Anything is Possible: Sixers Win Game Two On Super-Interesting Final Minute

Anything is Possible: Sixers Win Game Two On Super-Interesting Final Minute

First it looked like Game Two of the Bulls series. Then it looked like
Game One of this series. Then it looked like few things I've ever seen
before in a Sixers game—though you could say the eventual outcome was
roughly as weird and wonderful as Thad, 'Dre and Omer's Round One grand
finale. In the end, the Sixers ended up winning this game in a
controversial final minute by an 82-81 margin that wasn't as close as it
seems (except that it sort of was.) I'll explain in a minute.

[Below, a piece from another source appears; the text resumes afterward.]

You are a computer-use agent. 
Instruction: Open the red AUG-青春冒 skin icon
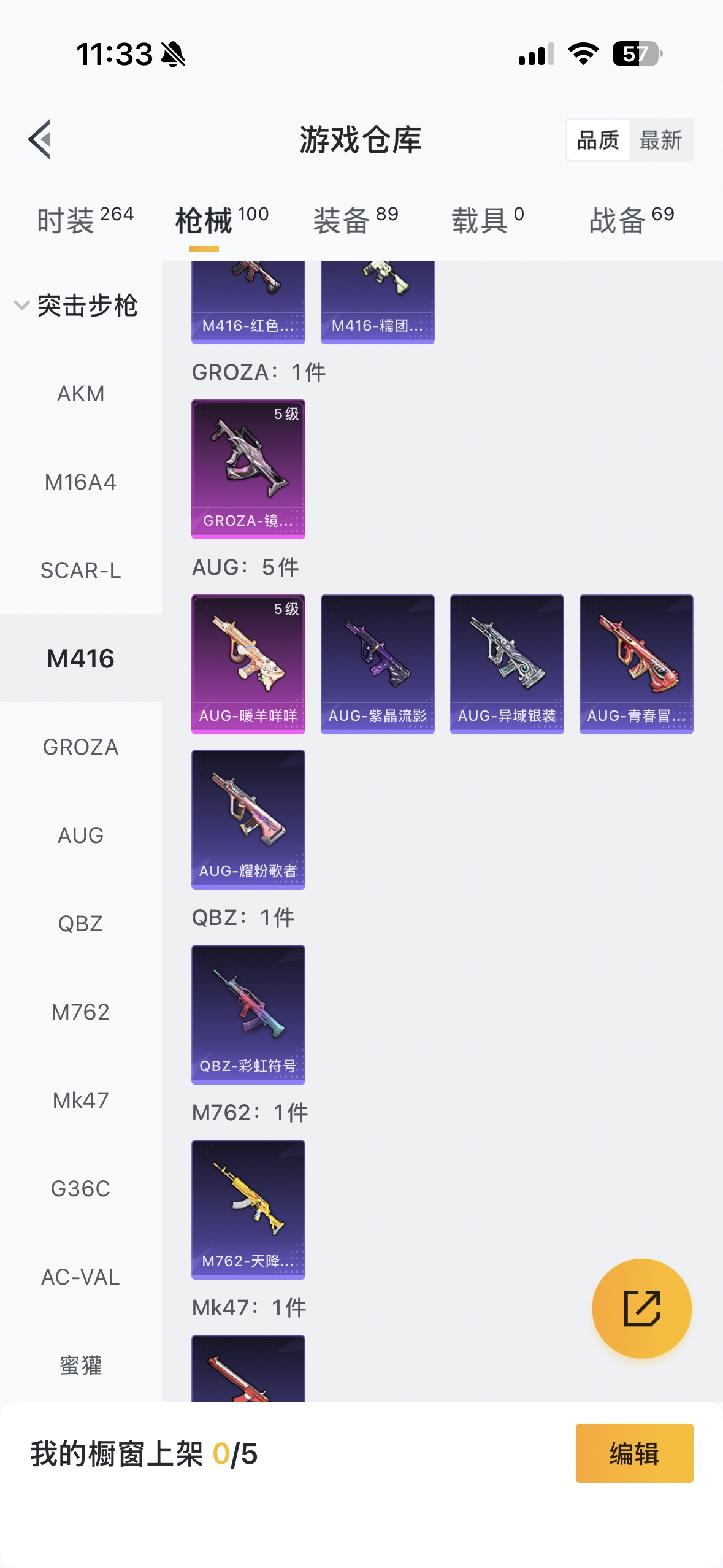click(637, 664)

No surprise, but this Game Two was ugly—and we're talking for-real,
alabi-less UGLY. The Sixers missed five shots in a row on two separate
occasions in the first quarter, the Celtics came a couple Paul Pierce
FTs with two seconds to go away from posting a single-digit third
quarter, and the two teams combined for just 28 points in the second.
Neither team shot above 42% in the game, the two teams combined for 33
turnovers and 35 fouls. It was a little less depressing than some of the
Bulls games, but that's probably just because at least neither team had
the excuse/handicap of injury—minus a stretch in the third when C's
guard Avery Bradley went out with shoulder issues, before returning in
time to hit (at the time at least) a huge fourth-quarter three.

The Sixers manage to briefly cut through the scoreless tedium at the end
of the third quarter, where they went on an 11-0 run that made it look
like they might be able to run the Celtics out of the gym, as they did
the Bulls in their only United Center victory of Round One. The Celtics
were able to answer in the fourth, though, thanks to a couple straight
threes by Mickael Pietrus and two straight KG jumpers to make it a tie
game at 69-69 with 4:33 to go in the game. It looked like the C's would
grind out another home victory, especially during the sequence where
Avery Bradley hit a three to put the C's up one, Jrue Holiday answered
on the other end with a three of his own, and Ray Allen answered right
back with another three, with Holiday being smothered on a subsequent
possession.

But the Sixers showed impressive intestinal fortitude in this one, and
managed to get a stop on defense (love you taking those 16-footers,
Rajon Rondo), allowing Evan Turner—who'd had an absolutely miserable
game up until that point, scoring just six points with nearly as many
turnovers—to give the Sixers the lead on a gorgeous twisting layup down
the lane, a shot that was about 100x tougher than a couple gimmes he had
somehow missed just minutes before. The Sixers managed to get a stop at
the other end, forcing Ray Allen into a tough shot, and brought up the
ball with about 28 seconds to go.

Then, things got weird.

Rajon Rondo took a foul on Jrue Holiday with 14 seconds to go,
presumably because they had a foul to give and Jrue was starting his
drive to the basket. But what appeared unconsidered in the situation was
that with the foul, the shotclock reset to 14 seconds, meaning the
Sixers could basically dribble out the clock, forcing the Celtics to
foul again. Whether this was a lapse in judgment on the part of Rondo or
Celtics coach Doc Rivers, or strategy on Doc's part because he didn't
believe the Celtics could score with four seconds to go (the Sixers also
having a foul to give), was unclear. But the result was that the C's
had to foul when Philly inbounded again, and Evan Turner went to the
line with the chance to put the game in the Sixers' control.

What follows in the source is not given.